Saturday, January 10, 2009

pronounced: smark-lick

smakelijk was one of the first words i learnt here in belgium. enjoy your meal. bon appetit. i remembered it because it sounded to my dumbass ears like "smart lick" which i kinda liked given the context. it is better than how i remembered the words for "a little sleep" which was being said a lot in the context of putting an angelic 2 year old to bed after lunch. "beetje slapen" to my upsidedown ears sounded like the family was deciding who was going to take the little one out for some "bitch slapping".

But smakelijk has grown on me. i catch myself saying it randomly under my breath while on a bus coming home from the centrum if i see someone eating fries/frietjes outside in the cold.


I think the crowning moment for me though was yesterday.

A day of self-loathing, of sickness in the head cold and sickness of the heart. grumpy, tired, and over the armour of 2 pairs of stockings, jeans, 2 thermals, jumper, cardigan, gloves, 2 scarves, hat, boots and a bag of tissues, i decided to head to antwerp to get out of brussels for the day. Of course, everything takes me a while at the moment (i blame the weather and the snow, but i think it is just the lethargy from not working for a month), and i didn't actually GET to antwerp til about 4pm which left only an hour of daylight and only 2 hours of shopping.

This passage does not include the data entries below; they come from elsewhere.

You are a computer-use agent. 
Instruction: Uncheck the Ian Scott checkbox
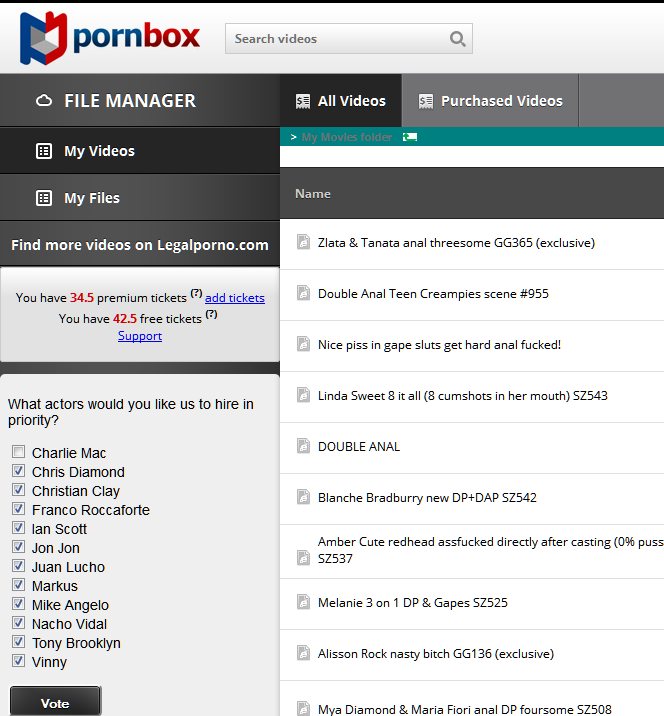18,529
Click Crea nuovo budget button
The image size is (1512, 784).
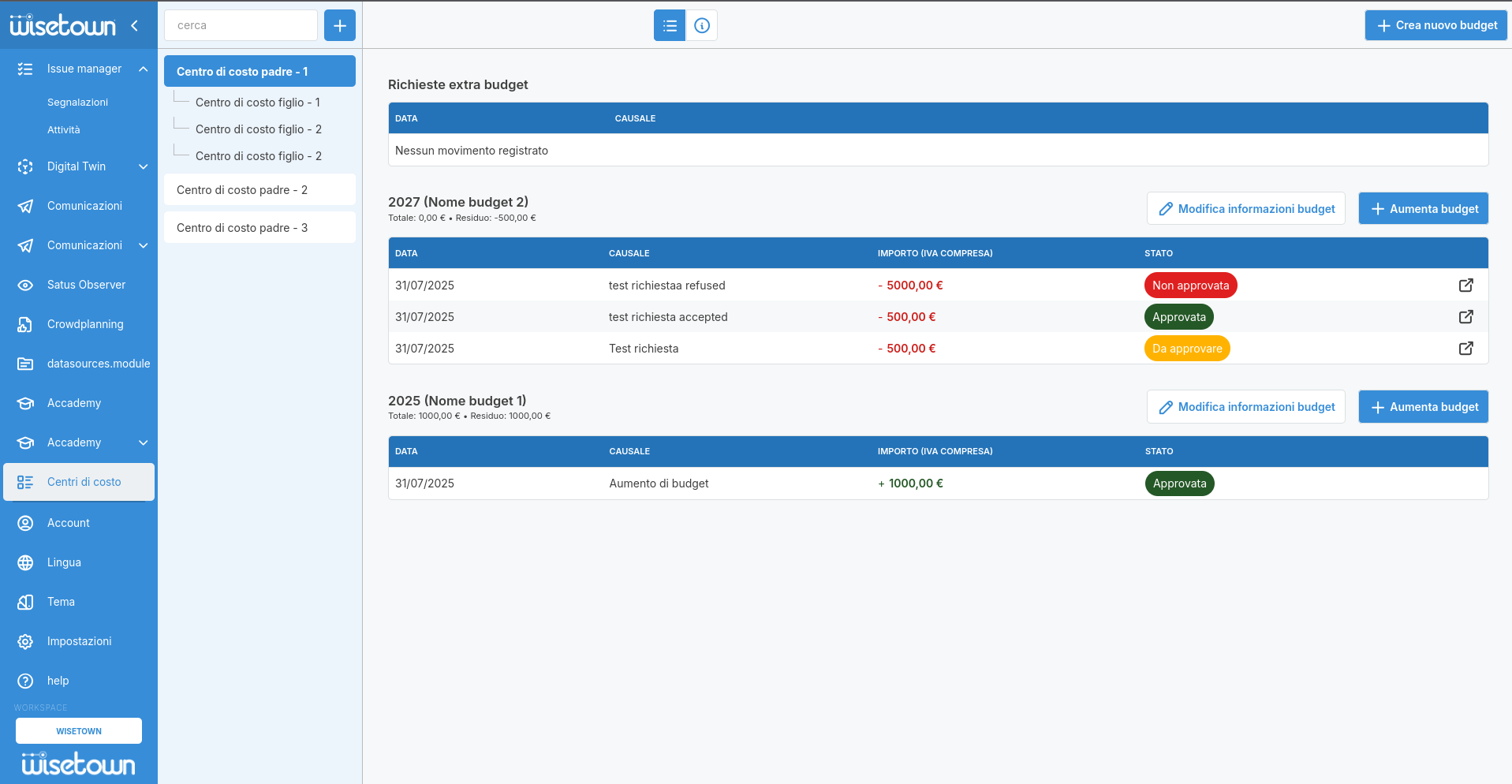tap(1435, 25)
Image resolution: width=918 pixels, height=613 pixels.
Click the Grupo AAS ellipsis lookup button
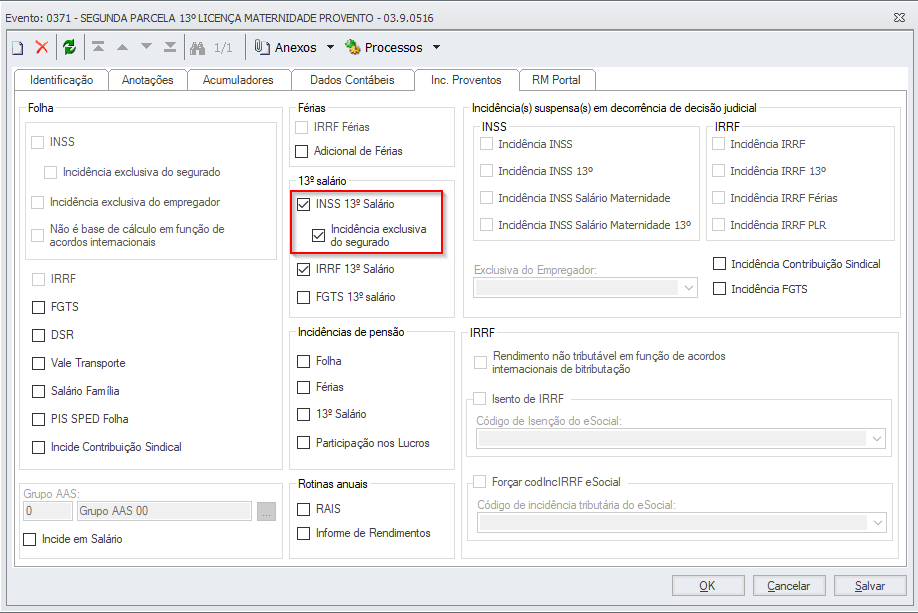(x=265, y=511)
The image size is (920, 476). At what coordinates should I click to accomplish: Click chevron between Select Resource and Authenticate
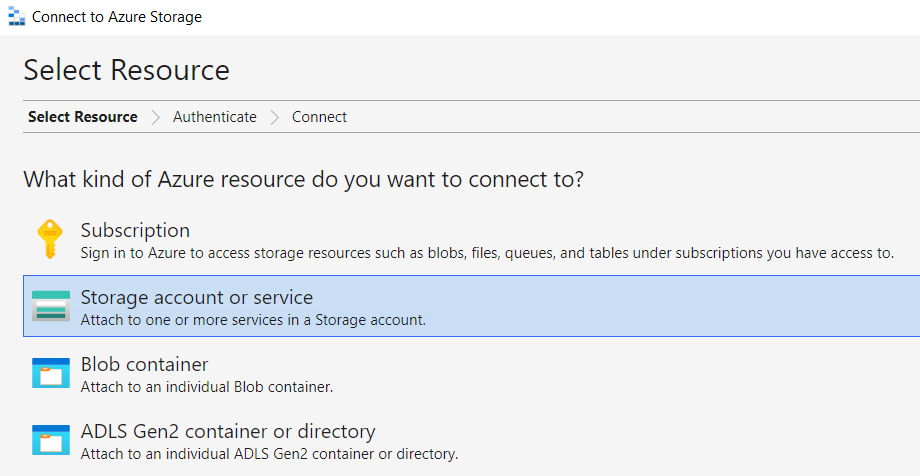pos(155,117)
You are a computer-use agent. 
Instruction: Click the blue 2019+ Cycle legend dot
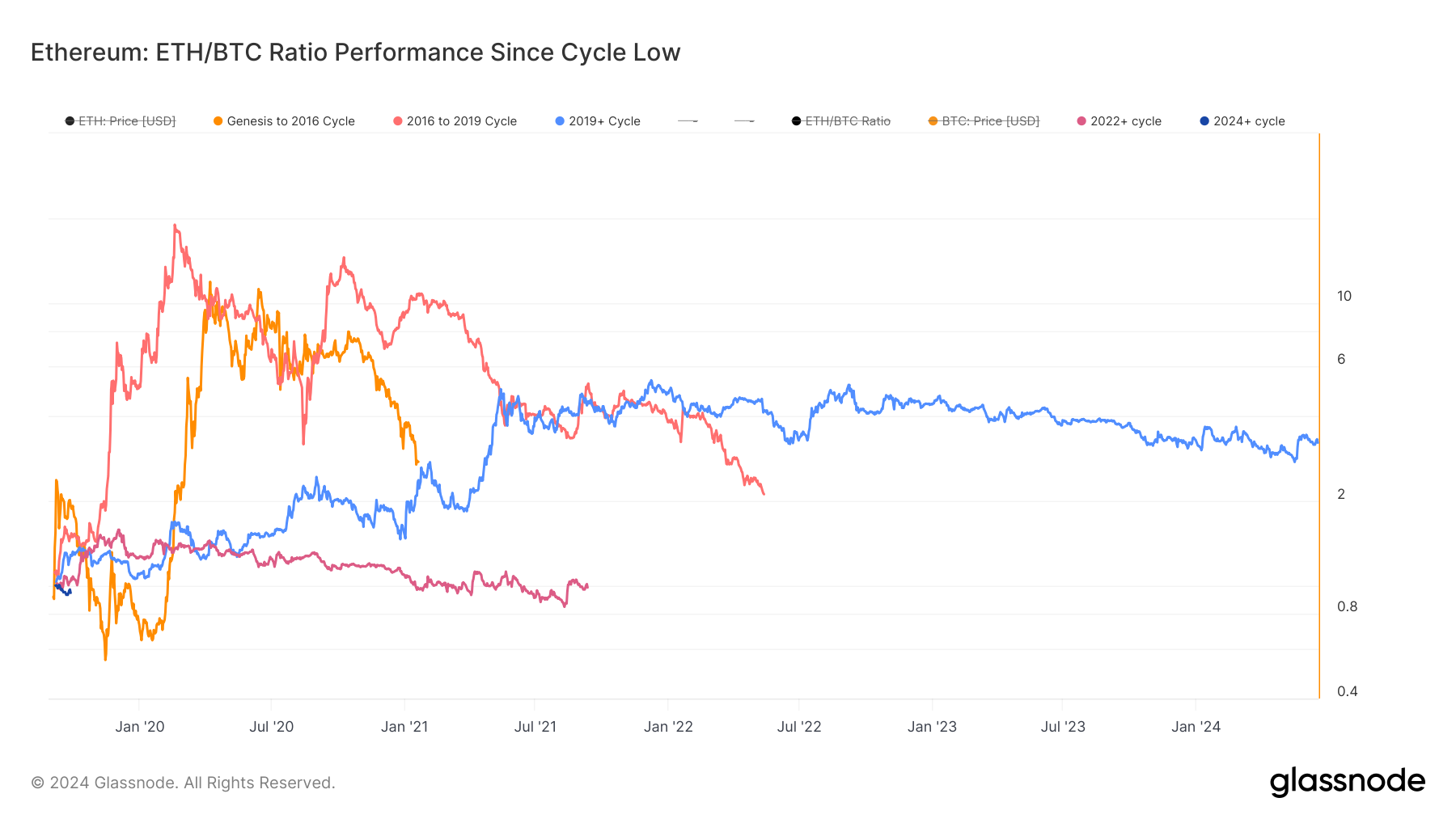coord(560,121)
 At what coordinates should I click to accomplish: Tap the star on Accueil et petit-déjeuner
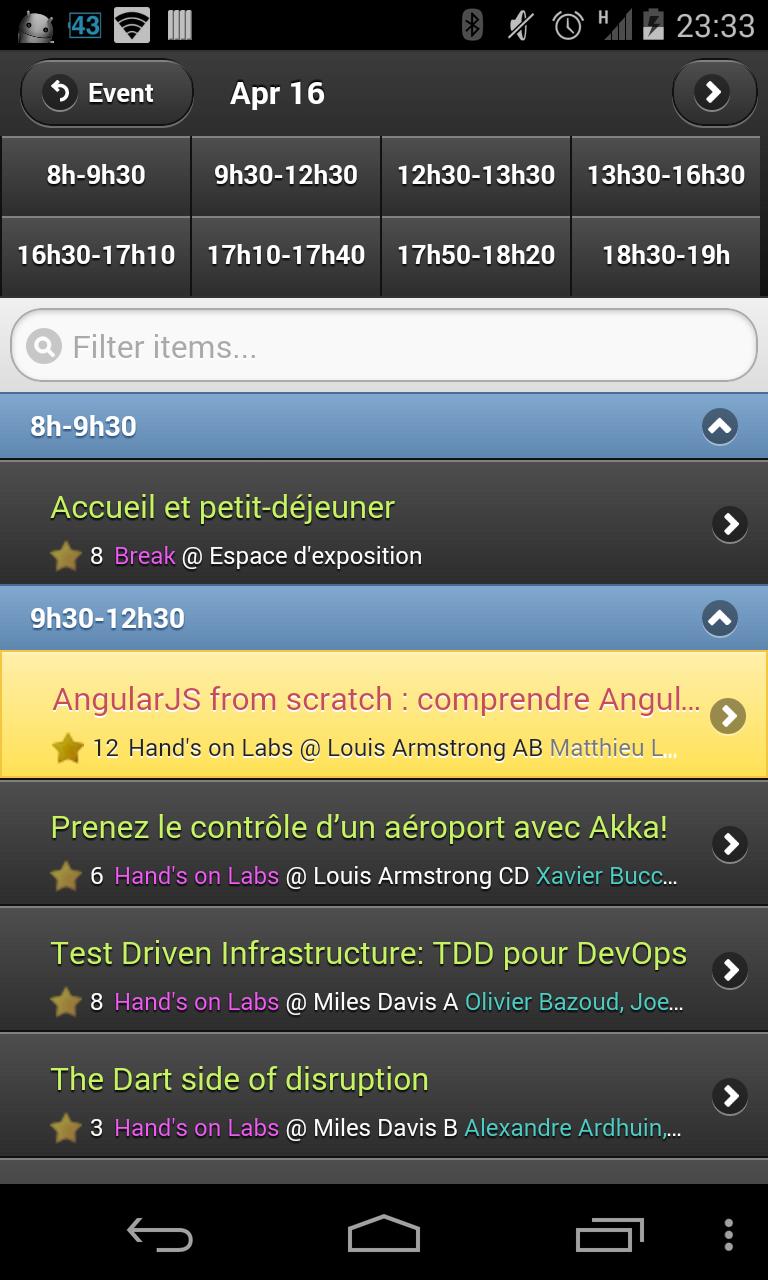[66, 556]
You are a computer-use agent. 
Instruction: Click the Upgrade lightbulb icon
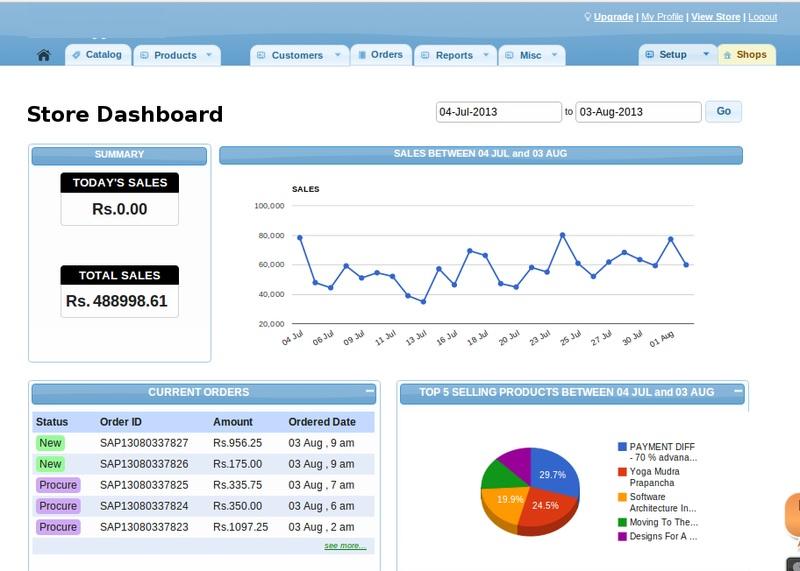[x=588, y=17]
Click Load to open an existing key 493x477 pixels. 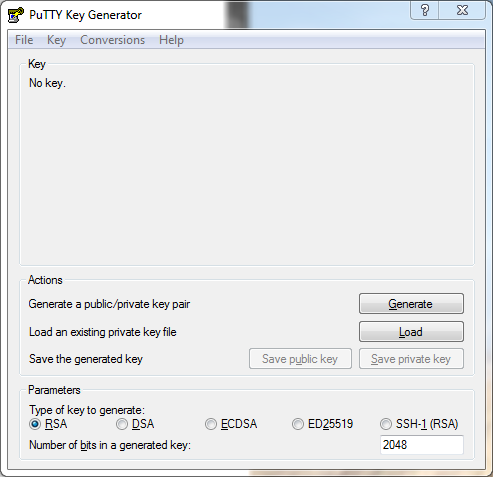click(411, 332)
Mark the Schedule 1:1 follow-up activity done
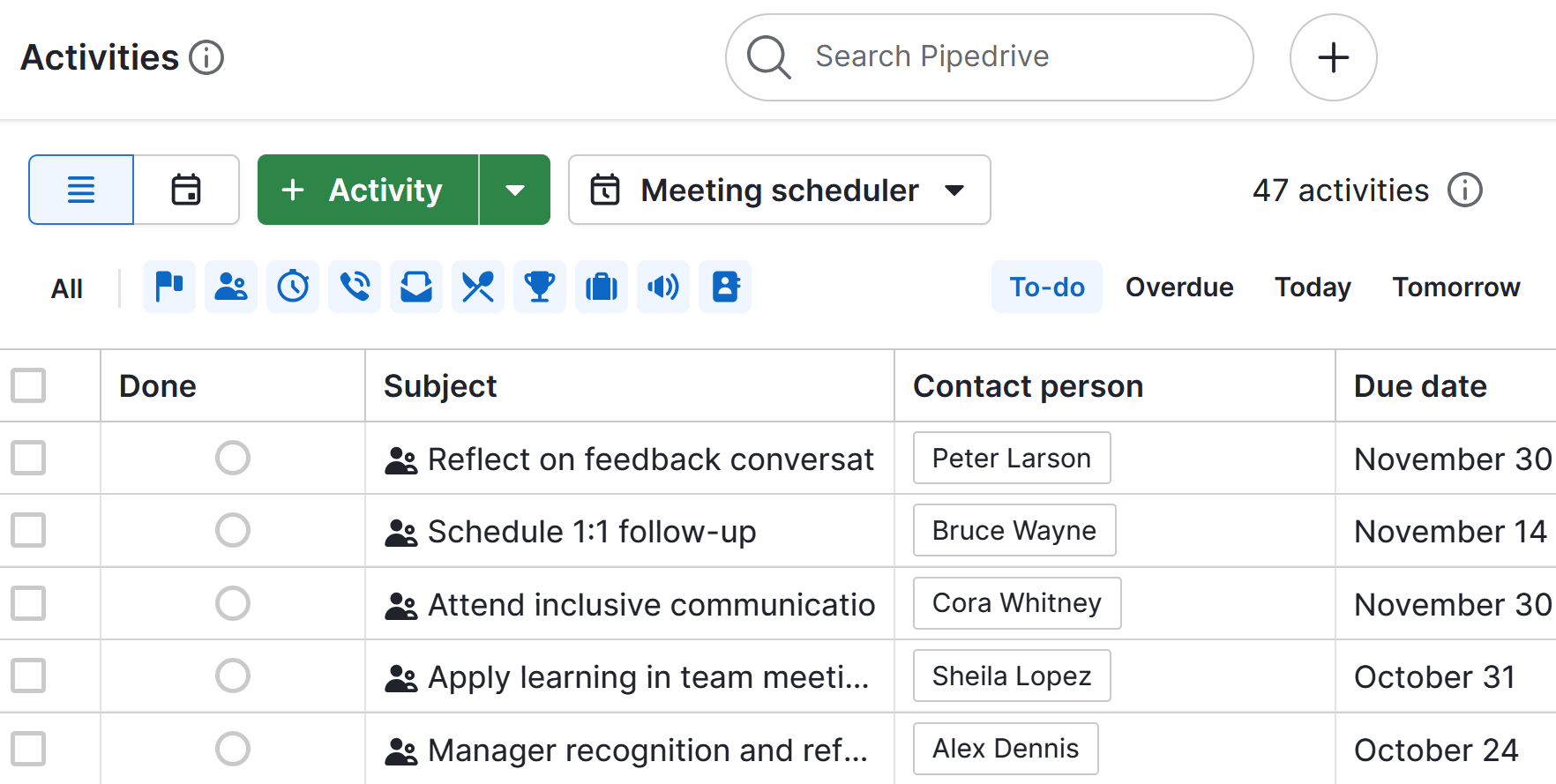The height and width of the screenshot is (784, 1556). click(x=232, y=530)
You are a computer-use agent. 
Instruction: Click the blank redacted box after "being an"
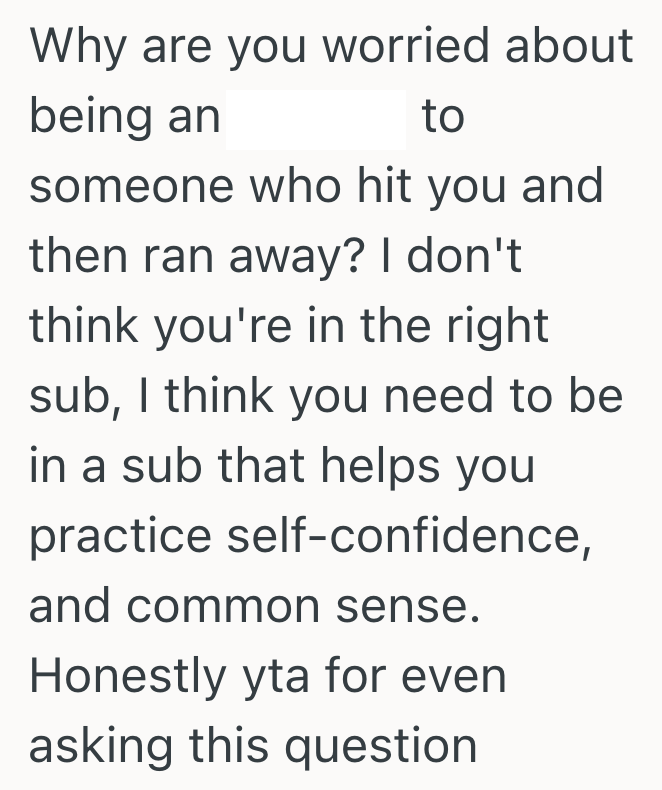click(x=315, y=119)
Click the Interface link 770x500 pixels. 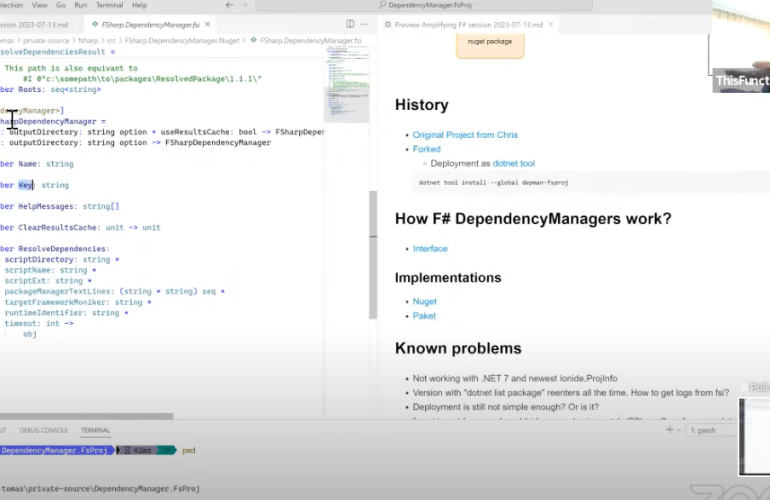430,248
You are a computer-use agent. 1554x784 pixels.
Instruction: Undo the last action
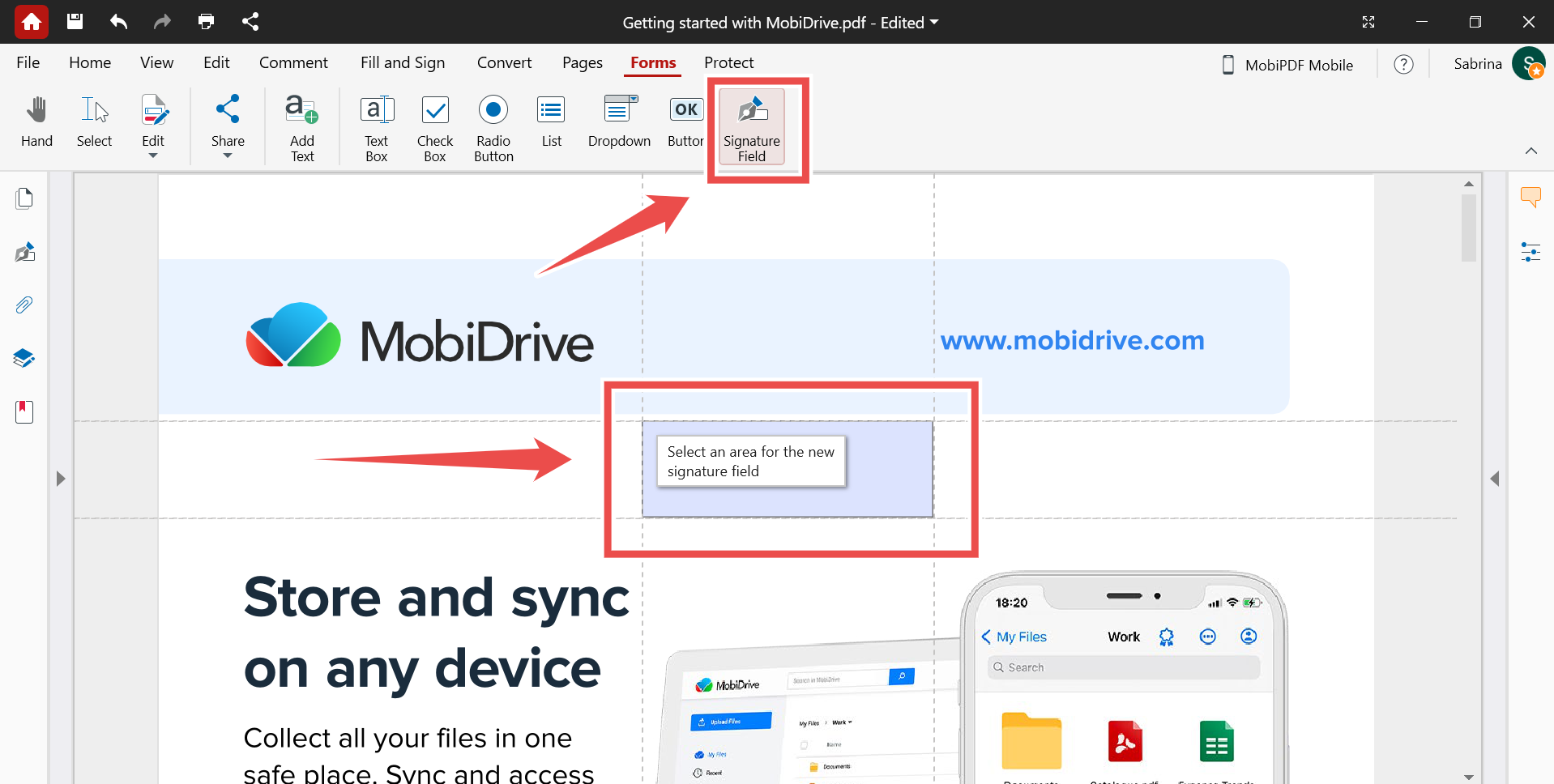(118, 22)
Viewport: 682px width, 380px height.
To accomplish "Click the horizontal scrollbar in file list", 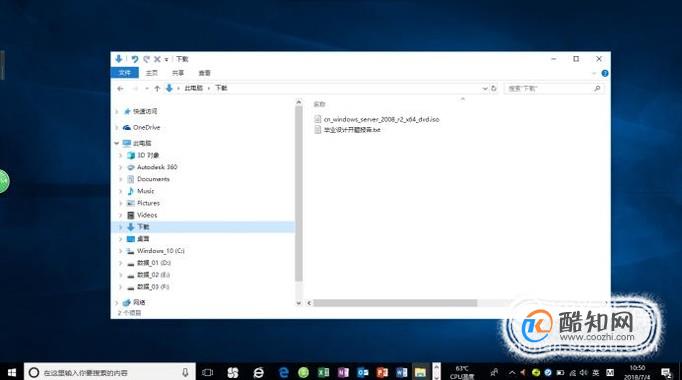I will (x=395, y=303).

I pounded the pavement in the sub-zero temp, looking for the purchase of a life-time in the middle of the Soldes, i visited Yohji with determination. Nothing in my size or that i liked that enough that wasn't still too expensive to consider thanks to the good old aussie dollar. A visit to Labels - last year this yielded a couple of items of second-hand Dries so at 4.50pm i thought i might try my luck. Nothing. Off to Walter to visit a friend but she was stuck in a meeting and unable to come and say hi. A couple other shops but nothing that warranted taking off the armour in order to try on. The sky was getting dark and the air icier and I felt the creeping sensation of being bad at being a girl. Unable to spend money in the sales, a failure. I decided instead to look at some Kunst - well, kind of - the Maison Martin Margiela 20 years retrospective exhibition at the Fashion Museum.

By now, I was a wreck, my face flakey from the constant nose blowing, my hair lank and oily, my clothes purely functional - I looked like i'd put myself together from the St Vinnies bins off Cleveland St. I was in Antwerp the fashion capital of Belgium and i felt like the country bumpkin dragged in from the rain. When i rocked up to the exhibition i could sense the attendants snigger and clear a path for me to roll on in.







Exhibition was functional and interesting, but not much more than that. It was six o'clock and realising i hadn't eaten since breakfast i thought i'd look for a little resto in which to rest for a mo. I looked for something around the Cathedral but feeling sorry for myself and full of self-loathing decided now would be the perfect time to try the Belgian fast food chain Quick Burgers.

Bolstered by my shamelessness and fooling myself into believing i was undertaking some kind of cultural gastronomic research, I ordered a supreme cheese burger and then waited 10 minutes for them to make it. While i watched about 20 other customers receive their meals, i again felt the self-loathing rise and bubble in my throat. What am i doing? From the counter i could see an upstairs gym across the road and lots of bouncy silhouettes of buff young things doing some kind of kickboxing/aerobics workout complete with arm twirls and delicate punches. I waited for my supreme cheese and felt my love handles jiggle with anticipation under all the armour.

Where is the burger? I bet she forgot me. My dumbass non-dutch speaking self asked again. "Oh, yes Supreme Cheese. here you are." She hands me a tray with a burger and fries and an empty cup to fill with Coke, "Mayonnaise or ketchup?". "Ketchup". "6 euro and 80 cents". "Dank U"

and here it comes....

"smakelijk".

I don't know why but it made me smile.